South Korea is an economic powerhouse, a member of the Group of 20 and home to major international brands such as Samsung, LG and Hyundai. Yet it remains in some ways a closed shop with extensive tariffs, a paltry share of its large auto market devoted to imports, and a notorious set of non-tariff barriers that has prompted companies such as Peoria-based Caterpillar to complain that their products are routinely excluded for minor regulatory problems.

Obama criticized the trade agreement as a presidential candidate but has won a commitment from South Korean President Lee Myung-bak for more concessions. Obama wants to have revisions or amendments to discuss with the Korean leader when they meet in November -- after the midterm congressional elections.

U.S. Trade Representative Ronald Kirk, whose job more typically involves overseas negotiations, has mounted a domestic lobbying effort, visiting cities and districts hit hard by the recession to argue that "when you do trade right, America can win."

"In some cases they think I am a three-headed monster" for raising an issue some feel has undercut the U.S. middle class, Kirk said at a recent briefing.

The South Korea agreement would be the most significant free-trade pact signed by the United States since the North American Free Trade Agreement with Mexico and Canada in the mid-1990s. And with the dispute over the South Korea agreement serving as a proxy for the larger trade debate in the United States, both advocates and opponents have mobilized.

The pact is "the acid test" for whether a larger trade agenda can be rejuvenated, said William C. Lane, a lobbyist for Caterpillar. Company executives project Caterpillar would significantly benefit from the agreement -- the firm has less than 5 percent of South Korea's heavy-equipment market -- and hosted Han on a recent tour of its Peoria headquarters, where he met privately with top executives, visited a manufacturing facility and tried his hand driving one of Caterpillar's massive D11T "earthmovers.''

Skeptics of the proposed agreement include some major corporate interests such as Ford Motor Co., which argues that the pact isn't aggressive enough in trying to open the South Korean market. Ford officials, for instance, noted that imports now represent less than 5 percent of South Korea's auto market.

Unions, environmental advocacy groups and other organizations, meanwhile, are urging Obama to keep his campaign promises and stiffen the terms for South Korean access to the U.S. market.

Last month, more than 100 Democratic members of Congress signed a letter asking to meet Obama and discuss the agreement. They characterized it as "job killing" and "another NAFTA-style FTA that we simply cannot support in its current form."

"There are two ways to go, and they have to decide," said Lori Wallach, executive director of the global trade division at Public Citizen, which is critical of several aspects of the Korea agreement. "Push forward Bush's text with minimal fixes -- that would have enormous policy and political fallout -- or they start to translate that old policy into the new model promised in the campaign."

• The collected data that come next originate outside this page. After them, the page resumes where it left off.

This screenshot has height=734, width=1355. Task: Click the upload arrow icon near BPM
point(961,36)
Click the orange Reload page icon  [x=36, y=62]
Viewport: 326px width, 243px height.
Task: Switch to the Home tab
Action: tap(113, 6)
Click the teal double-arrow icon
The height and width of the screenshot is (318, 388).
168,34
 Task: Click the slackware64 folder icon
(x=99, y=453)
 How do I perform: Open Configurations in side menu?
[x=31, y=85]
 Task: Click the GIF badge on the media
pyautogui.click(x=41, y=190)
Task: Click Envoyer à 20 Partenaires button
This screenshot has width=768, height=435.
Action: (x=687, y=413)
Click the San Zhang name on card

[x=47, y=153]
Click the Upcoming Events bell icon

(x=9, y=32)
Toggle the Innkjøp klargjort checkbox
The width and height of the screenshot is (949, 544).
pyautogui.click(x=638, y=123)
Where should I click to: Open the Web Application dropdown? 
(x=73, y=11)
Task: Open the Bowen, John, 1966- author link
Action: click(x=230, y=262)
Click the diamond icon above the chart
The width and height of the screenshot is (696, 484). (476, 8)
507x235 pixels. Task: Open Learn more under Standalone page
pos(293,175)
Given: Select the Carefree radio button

There is more at stake than jobs and money. Asian nations outside China, particularly democracies such as Taiwan and South Korea, have been pressing for a more energetic U.S. presence in the region, worried they need a counterweight to their large and increasingly influential neighbor. Heightened U.S. trade with Asia would be part of that.

But Seoul is just waiting for the United States. South Korea is negotiating trade pacts with the European Union and others. U.S. business officials worry American companies could be left behind.

"Asia is booming. Regional trade is liberalizing," said U.S. Chamber of Commerce Asia vice president Tami Overby, a longtime U.S. business activist in South Korea who helped coordinate the South Korean ambassador's tour.

Trade agreements "are flying fast and furious in Asia," she said. "These things are happening, and [the U.S.] is on the outside."